§ Passage provided:
◇ ◇ ◇
Soon after a report revealed an average 650% markup on “gray-market” drugs, which are used when there is a shortage of other drugs, U.S. senators called for an FDA hearing.
Premier Healthcare Alliance, a nonprofit alliance of hospitals and operator of a healthcare purchasing network, shared new data on drug-shortage markups during a media briefing earlier this week. Also during the briefing, an official with the American Society of Health System Pharmacists (ASHP), Sen. Amy Klobuchar (D-MN), and Sen. Richard Blumenthal (D-CT) spoke out about price gouging of secondary drugs that are being offered to hospital pharmacists during drug shortages.
Premier collected 1,745 unsolicited gray-market sales offers made to its member hospitals throughout April and May of 2011. Of these offers, the 636 that contained both price and proper drug identification information were analyzed. Of the drug markups, 96% were at least double normal price, 45% were at least 10 times their normal price, and 27% were at least 20 times their normal price, according to Premier.
The highest markup was a 4,533% increase on a drug used to treat high blood pressure. The drug, which would normally be priced at $25.90, was offered to a hospital for $1,200. “Often, gray-market vendors will take advantage of the desperation of hospitals, pharmacists, and others and … hospitals are forced to pay the price,” Klobuchar said.
As a result, Klobuchar and Blumenthal, along with other senators, have formed a bipartisan group to work on the issue of drug shortages and the gray market. At their request, the FDA will hold a hearing on the matter September 21, and the General Accounting Office will review the problem. “This is unacceptable. The response of the federal government has to be upgraded,” Blumenthal said.
In addition, Klobuchar and Sen. Bob Casey (D-PA) have introduced legislation to require drug manufacturers to give “proper prior notification” to FDA when there is going to be a drug shortage, Klobuchar said.
After spending hours attempting to obtain supplies of certain drugs with little success, hospital pharmacists are frustrated, as they are by receiving offers from suppliers that are “egregiously marked up,” said Bona Benjamin, director of Medication-Use Quality Improvement and coordinator of the Drug Shortages Web Resource Center for ASHP.Fifty oncology drugs alone were short in 2010 and 2011, Benjamin saidd. “It is a very serious crisis, with a high priority of action for ASHP,” Benjamin said.
◇ ◇ ◇
§ Task to carry out: Duplicate the part of the gray-market drug passage from "Premier Healthcare Alliance, a" to "during drug shortages.". The data that follows has nothing to do with this.
◇ ◇ ◇
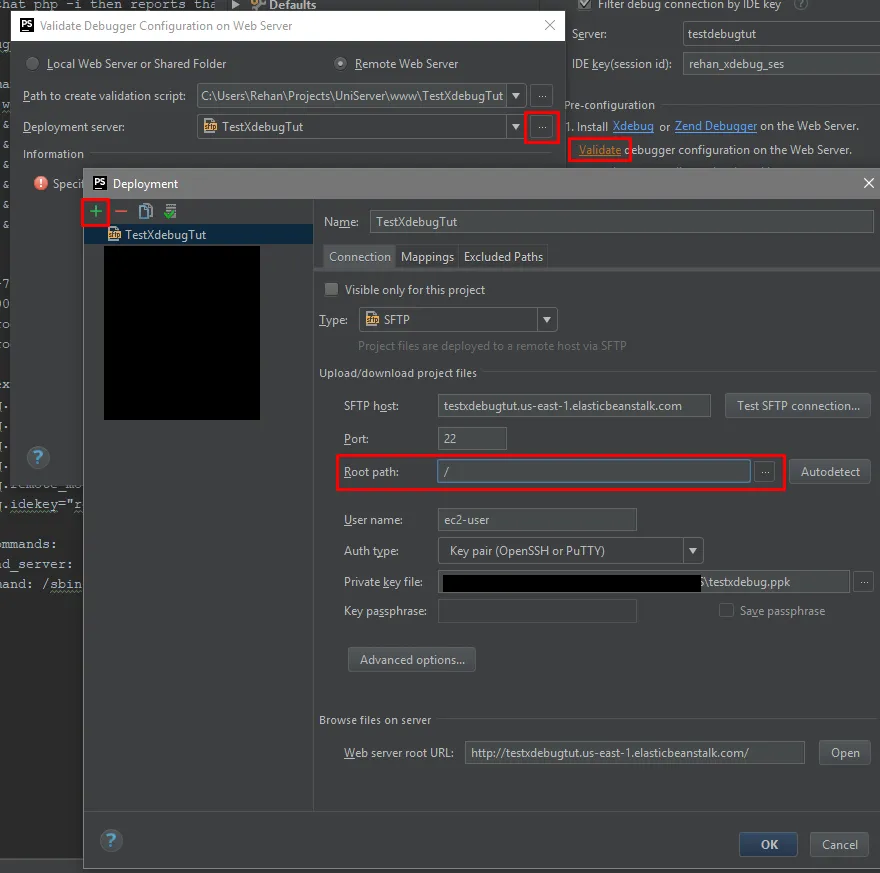Open the Excluded Paths tab
The image size is (880, 873).
(x=503, y=257)
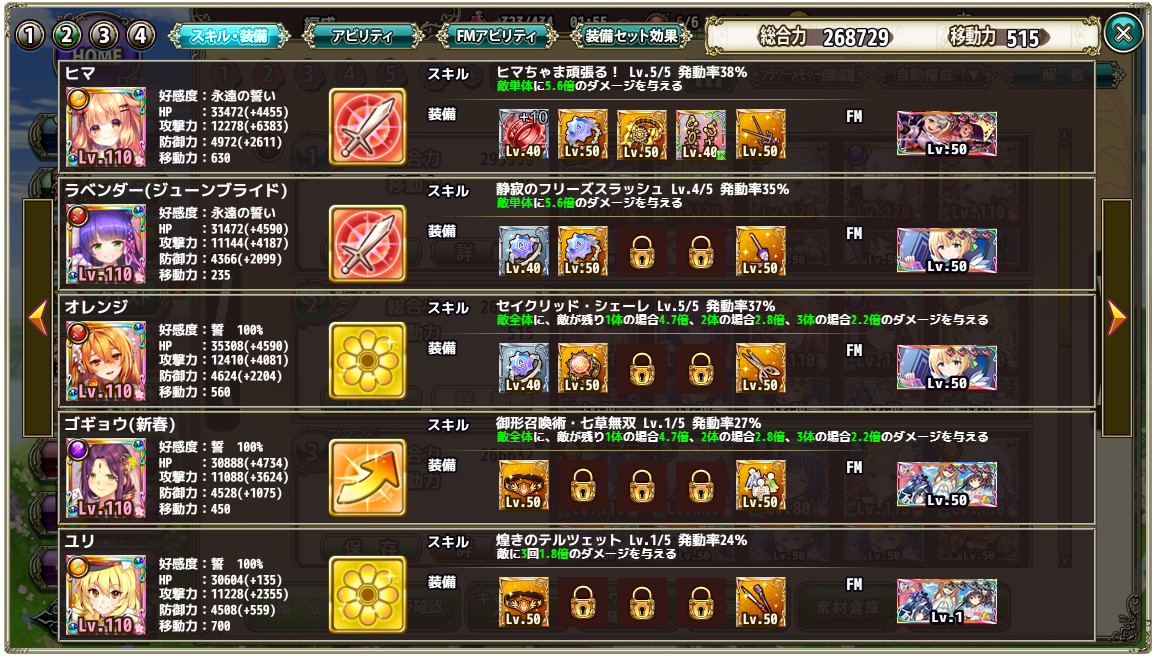Switch to the アビリティ tab
This screenshot has height=656, width=1162.
click(362, 36)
◇ ◇ ◇
§ Task solution:
Premier Healthcare Alliance, a nonprofit alliance of hospitals and operator of a healthcare purchasing network, shared new data on drug-shortage markups during a media briefing earlier this week. Also during the briefing, an official with the American Society of Health System Pharmacists (ASHP), Sen. Amy Klobuchar (D-MN), and Sen. Richard Blumenthal (D-CT) spoke out about price gouging of secondary drugs that are being offered to hospital pharmacists during drug shortages.